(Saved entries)

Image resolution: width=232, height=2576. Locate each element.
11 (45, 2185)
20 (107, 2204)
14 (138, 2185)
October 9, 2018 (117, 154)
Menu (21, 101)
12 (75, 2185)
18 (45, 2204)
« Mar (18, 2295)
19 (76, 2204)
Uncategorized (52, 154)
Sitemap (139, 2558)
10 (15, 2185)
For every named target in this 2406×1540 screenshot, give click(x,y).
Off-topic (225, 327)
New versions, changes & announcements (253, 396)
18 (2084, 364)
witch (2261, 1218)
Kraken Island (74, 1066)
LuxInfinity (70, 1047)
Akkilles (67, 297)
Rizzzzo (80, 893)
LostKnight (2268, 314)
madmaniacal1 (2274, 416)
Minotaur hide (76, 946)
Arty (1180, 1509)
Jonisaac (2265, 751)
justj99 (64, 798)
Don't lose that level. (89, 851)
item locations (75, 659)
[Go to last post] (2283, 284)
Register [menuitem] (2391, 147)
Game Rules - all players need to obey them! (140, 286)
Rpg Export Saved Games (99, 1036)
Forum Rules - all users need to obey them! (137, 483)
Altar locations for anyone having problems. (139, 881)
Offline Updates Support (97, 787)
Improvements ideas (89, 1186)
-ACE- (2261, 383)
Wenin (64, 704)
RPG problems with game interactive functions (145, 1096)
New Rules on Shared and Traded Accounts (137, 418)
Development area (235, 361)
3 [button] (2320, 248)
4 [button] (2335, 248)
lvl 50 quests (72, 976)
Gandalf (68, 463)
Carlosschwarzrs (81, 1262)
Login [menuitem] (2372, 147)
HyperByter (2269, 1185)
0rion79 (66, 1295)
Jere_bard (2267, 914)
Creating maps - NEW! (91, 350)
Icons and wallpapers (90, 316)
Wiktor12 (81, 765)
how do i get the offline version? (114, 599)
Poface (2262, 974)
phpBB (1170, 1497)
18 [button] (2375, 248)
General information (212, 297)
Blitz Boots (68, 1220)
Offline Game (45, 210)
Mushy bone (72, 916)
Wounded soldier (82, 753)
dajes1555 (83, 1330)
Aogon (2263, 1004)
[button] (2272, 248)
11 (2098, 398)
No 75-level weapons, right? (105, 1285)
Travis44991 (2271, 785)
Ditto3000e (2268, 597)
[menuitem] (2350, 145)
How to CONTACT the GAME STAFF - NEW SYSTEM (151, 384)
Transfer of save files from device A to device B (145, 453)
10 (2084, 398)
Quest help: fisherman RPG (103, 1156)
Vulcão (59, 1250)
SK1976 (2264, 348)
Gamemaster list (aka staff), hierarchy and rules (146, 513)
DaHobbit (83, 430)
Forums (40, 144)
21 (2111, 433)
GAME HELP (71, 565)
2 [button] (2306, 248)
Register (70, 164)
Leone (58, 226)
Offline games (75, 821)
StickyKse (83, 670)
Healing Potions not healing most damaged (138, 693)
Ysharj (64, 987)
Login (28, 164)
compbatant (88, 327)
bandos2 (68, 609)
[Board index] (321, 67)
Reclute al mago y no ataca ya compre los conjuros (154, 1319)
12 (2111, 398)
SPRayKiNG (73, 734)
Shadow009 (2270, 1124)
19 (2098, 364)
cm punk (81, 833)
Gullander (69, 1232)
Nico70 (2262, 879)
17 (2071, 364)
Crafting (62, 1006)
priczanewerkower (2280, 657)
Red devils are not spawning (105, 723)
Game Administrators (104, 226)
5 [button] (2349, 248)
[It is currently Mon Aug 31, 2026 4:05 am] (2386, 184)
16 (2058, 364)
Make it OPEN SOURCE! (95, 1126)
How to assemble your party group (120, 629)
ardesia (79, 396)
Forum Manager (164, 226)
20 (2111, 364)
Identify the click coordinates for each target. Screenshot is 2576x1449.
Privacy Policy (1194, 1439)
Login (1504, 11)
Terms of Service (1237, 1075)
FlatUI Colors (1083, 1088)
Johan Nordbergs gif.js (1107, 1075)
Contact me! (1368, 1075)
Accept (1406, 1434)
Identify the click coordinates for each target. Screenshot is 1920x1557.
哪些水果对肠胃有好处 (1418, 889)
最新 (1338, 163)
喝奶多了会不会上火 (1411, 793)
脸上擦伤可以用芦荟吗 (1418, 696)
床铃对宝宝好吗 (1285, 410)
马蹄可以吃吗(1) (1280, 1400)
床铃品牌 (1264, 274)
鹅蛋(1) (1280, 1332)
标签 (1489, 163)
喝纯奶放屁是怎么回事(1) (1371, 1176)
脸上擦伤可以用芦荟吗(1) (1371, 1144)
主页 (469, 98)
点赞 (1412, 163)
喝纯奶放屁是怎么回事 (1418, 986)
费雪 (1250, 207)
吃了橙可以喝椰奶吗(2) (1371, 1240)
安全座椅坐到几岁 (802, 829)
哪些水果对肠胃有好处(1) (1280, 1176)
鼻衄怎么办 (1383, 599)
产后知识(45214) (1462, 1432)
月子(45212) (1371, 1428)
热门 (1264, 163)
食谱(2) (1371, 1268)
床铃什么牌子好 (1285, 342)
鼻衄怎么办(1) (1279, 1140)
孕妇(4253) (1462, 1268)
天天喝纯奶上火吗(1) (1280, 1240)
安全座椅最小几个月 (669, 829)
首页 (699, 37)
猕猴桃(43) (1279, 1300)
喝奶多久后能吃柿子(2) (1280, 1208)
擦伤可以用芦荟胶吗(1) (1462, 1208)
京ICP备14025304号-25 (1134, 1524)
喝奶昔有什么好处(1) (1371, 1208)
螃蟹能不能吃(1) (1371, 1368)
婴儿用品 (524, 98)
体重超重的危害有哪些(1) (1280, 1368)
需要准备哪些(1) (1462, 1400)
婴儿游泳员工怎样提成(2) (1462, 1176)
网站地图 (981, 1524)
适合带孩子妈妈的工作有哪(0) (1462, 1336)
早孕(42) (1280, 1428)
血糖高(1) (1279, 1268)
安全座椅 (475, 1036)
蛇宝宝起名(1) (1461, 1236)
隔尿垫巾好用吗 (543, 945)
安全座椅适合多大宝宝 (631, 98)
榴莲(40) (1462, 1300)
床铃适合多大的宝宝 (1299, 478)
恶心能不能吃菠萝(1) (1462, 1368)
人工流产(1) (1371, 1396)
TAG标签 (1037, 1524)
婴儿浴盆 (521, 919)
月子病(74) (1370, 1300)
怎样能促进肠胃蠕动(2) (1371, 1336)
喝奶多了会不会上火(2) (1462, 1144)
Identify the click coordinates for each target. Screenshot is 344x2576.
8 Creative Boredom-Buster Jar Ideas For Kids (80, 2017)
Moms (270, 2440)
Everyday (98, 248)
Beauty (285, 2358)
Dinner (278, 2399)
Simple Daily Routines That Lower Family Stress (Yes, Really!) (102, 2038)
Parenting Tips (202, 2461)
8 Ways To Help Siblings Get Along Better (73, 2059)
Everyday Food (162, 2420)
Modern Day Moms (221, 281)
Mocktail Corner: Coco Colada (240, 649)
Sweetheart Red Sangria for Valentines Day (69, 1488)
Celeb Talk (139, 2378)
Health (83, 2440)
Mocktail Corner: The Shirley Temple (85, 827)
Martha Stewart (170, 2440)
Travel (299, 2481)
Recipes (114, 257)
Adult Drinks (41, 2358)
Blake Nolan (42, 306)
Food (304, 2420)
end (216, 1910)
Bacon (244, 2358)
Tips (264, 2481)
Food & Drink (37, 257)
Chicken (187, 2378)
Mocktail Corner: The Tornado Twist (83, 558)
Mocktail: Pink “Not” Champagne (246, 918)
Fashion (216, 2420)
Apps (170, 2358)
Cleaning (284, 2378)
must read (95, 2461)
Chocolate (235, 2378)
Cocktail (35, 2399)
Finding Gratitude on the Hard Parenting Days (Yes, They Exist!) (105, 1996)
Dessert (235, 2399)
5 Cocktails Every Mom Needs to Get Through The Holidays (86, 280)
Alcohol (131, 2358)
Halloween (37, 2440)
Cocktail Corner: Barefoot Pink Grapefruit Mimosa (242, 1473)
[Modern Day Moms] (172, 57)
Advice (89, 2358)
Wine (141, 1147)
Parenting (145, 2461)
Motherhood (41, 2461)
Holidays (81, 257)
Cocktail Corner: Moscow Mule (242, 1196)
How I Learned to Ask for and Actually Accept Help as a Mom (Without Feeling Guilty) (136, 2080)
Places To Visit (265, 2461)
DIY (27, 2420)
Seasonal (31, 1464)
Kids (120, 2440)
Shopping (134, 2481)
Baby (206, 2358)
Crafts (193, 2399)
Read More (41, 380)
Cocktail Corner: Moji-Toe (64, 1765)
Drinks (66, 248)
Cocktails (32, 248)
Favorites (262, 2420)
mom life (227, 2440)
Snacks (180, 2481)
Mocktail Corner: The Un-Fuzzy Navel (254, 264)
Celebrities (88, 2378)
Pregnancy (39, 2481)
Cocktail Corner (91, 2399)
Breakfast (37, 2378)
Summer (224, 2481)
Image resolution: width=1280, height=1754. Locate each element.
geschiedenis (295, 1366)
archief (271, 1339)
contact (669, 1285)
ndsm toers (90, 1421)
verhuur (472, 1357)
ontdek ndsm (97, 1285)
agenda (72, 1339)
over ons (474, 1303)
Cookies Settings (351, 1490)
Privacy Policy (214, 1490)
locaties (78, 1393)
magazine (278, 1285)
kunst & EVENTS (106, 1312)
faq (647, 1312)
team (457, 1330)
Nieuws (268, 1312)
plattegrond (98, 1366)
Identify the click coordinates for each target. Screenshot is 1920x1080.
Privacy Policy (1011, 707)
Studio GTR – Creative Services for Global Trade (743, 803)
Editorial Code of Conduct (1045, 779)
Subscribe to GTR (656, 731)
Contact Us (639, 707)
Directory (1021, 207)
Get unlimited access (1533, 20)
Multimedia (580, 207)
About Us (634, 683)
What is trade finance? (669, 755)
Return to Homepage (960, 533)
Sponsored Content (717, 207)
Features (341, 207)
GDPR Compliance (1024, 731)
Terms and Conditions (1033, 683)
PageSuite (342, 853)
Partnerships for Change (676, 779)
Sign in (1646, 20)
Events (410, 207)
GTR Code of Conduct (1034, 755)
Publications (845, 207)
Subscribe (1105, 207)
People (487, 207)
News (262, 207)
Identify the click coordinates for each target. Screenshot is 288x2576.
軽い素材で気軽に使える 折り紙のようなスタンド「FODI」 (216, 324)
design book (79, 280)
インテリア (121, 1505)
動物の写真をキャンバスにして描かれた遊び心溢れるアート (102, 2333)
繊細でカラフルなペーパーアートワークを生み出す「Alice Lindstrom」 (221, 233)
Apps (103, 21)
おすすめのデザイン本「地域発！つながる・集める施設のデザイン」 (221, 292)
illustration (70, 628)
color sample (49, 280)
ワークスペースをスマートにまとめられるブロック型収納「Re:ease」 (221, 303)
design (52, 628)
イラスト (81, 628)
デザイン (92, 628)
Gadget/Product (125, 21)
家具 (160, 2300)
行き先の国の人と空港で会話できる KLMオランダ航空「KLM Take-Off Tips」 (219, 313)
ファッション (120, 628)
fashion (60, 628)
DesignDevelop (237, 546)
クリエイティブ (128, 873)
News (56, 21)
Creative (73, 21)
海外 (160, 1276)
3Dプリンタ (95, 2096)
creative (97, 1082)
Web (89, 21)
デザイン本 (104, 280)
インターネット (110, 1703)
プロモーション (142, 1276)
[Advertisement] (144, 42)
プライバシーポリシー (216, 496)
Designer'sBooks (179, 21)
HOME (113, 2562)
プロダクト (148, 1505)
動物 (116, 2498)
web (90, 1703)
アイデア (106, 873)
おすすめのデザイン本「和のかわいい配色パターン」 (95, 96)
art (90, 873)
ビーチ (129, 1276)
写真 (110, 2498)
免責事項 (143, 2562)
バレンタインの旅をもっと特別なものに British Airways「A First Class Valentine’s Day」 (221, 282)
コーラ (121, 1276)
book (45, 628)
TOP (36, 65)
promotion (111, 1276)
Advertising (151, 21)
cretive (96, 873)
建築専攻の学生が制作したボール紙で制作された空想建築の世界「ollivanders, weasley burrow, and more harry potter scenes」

Task description >>
All that should be written out is the stretch of lines above between the one holding "3 [button] (2320, 248)" and the one holding "[menuitem] (2350, 145)", inclusive, exactly as given.

Response to this exercise >>
3 [button] (2320, 248)
4 [button] (2335, 248)
lvl 50 quests (72, 976)
Gandalf (68, 463)
Carlosschwarzrs (81, 1262)
Login [menuitem] (2372, 147)
HyperByter (2269, 1185)
0rion79 (66, 1295)
Jere_bard (2267, 914)
Creating maps - NEW! (91, 350)
Icons and wallpapers (90, 316)
Wiktor12 (81, 765)
how do i get the offline version? (114, 599)
Poface (2262, 974)
phpBB (1170, 1497)
18 [button] (2375, 248)
General information (212, 297)
Blitz Boots (68, 1220)
Offline Game (45, 210)
Mushy bone (72, 916)
Wounded soldier (82, 753)
dajes1555 (83, 1330)
Aogon (2263, 1004)
[button] (2272, 248)
11 (2098, 398)
No 75-level weapons, right? (105, 1285)
Travis44991 (2271, 785)
Ditto3000e (2268, 597)
[menuitem] (2350, 145)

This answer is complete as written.